This position has the responsibility to promote case management activities through the health continuum. Case Management starts in the pre-acute phase and continues through the healthcare continuum. Case management begins with the assessment of premorbid health status, current medical condition and post-acute needs. The Case Manager also fulfills Utilization Management responsibilities, including initial UR assessment within 24 hours of admission and concurrent continued stay reviews, ensuring that services are being delivered at the most appropriate level of care to meet the client’s needs and to secure reimbursement from payers.
Utilizing an interdisciplinary team approach, this position acts as a consultant and educator on matters referring to alternative levels of care and managed care issues. Through collaboration, case managers provide optimal patient care through, assessment, planning, implementation, and evaluation of neonatal, pediatric, adolescent, adult, and geriatric patients and families . This position also provides information such as certified LOS and reimbursement issues to physicians as needed to ensure the appropriate and timely disposition of the client to the next level of care. The Case Manager monitors and documents the progress of the plan, making revisions as needed, to assure a smooth transition to the next level of care at the time of discharge.
Specifics of Position:
• Excellent documentation and communication skills and must be able to use critical thinking, find solutions quickly and be comfortable escalating when services or care are not delivered efficiently or appropriately .

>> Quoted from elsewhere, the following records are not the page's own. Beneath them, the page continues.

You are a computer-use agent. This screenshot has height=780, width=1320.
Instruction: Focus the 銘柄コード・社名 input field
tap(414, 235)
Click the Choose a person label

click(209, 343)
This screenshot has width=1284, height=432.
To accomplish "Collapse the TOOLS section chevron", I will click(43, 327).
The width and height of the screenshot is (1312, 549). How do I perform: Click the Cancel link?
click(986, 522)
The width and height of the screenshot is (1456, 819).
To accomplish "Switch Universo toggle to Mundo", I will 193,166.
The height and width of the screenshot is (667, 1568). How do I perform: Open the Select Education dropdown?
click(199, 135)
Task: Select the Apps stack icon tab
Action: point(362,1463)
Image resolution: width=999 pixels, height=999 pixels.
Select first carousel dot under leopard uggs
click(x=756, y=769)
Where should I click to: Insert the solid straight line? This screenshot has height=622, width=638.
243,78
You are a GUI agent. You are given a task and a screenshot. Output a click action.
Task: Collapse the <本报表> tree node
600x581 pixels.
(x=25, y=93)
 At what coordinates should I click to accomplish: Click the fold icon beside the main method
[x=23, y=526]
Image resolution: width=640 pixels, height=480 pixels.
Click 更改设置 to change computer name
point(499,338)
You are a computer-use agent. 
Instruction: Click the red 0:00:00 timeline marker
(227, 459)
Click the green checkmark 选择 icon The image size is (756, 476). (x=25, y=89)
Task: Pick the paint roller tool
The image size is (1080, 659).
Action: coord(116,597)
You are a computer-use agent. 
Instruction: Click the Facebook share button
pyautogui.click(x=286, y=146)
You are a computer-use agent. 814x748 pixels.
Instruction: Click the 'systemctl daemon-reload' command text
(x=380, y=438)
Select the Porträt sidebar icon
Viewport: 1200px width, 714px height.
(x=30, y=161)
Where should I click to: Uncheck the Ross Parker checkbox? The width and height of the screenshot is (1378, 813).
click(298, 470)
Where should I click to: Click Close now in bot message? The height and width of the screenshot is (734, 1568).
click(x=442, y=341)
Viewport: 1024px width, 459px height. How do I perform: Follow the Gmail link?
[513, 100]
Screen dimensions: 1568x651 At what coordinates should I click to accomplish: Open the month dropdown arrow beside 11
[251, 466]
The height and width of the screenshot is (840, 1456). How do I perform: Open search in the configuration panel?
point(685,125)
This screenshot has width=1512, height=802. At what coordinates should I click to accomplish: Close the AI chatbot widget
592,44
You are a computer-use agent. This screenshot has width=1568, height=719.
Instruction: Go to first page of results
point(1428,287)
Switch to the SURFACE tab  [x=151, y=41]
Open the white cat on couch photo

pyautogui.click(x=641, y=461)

• Utilization Review, including initial UR assessment within 24 hours of admission
• Initial assessment on high and moderate risk patients within 24 hours of admission (LACE+)
• Refer patients with psychosocial barriers to discharge to SW
• Participate in IDDRs presenting GMLOS, ALOS, and discharge barriers
• Drive progression of care utilizing evidence based clinical guidelines (i.e., InterQual)
• Facilitate a discharge plan based on clinical needs and resources (e.g., wound vac)
• Attends rounds and ensures:
• All orders written
• Discharge plan is in place and in computer
• Appropriate referrals made to Social Workers
• Choice forms are obtained (when needed )
• IMMs are signed 48 hours prior to DC
• All are in agreement with discharge plan, date of discharge, and plan for care transitions
• Reviews charts and ensures when appropriate:
• All orders are written and signed and follow up with physicians
• Face to Face documentation is done
• DC summaries are written and in system in time for discharge
• All tests are scheduled timely and escalate as needed (Lab, Imaging, Surgery)
• LOS does not extend beyond calculated GMLOS and ensure everyone on care team is working towards timely discharge.
• Clinically complex cases are worked up appropriately for discharge needs (wound vac, IV meds, Meds Requiring Pre Approval, etc.)
• Incumbent must respect beliefs and values while advocating for the client’s right to self-determination and to make informed choices.
• Incumbent documents all chart and phone reviews, identifies and communicates potentially avoidable/non-reimbursed days, and quality indicators (such as re-admissions).,
• Delivers non-coverage letters as set forth by payer and/or regulatory compliance.
• This position acquires and maintains knowledge and competencies related to the expectations of their position including an extensive knowledge of post-acute admission criteria (Rehab, LTAC and SNF etc.). Practice is aligned with the mission, vision and goals of the Integrated Health System. She/he participates in Quality Improvement initiatives.
This position does not provide patient care.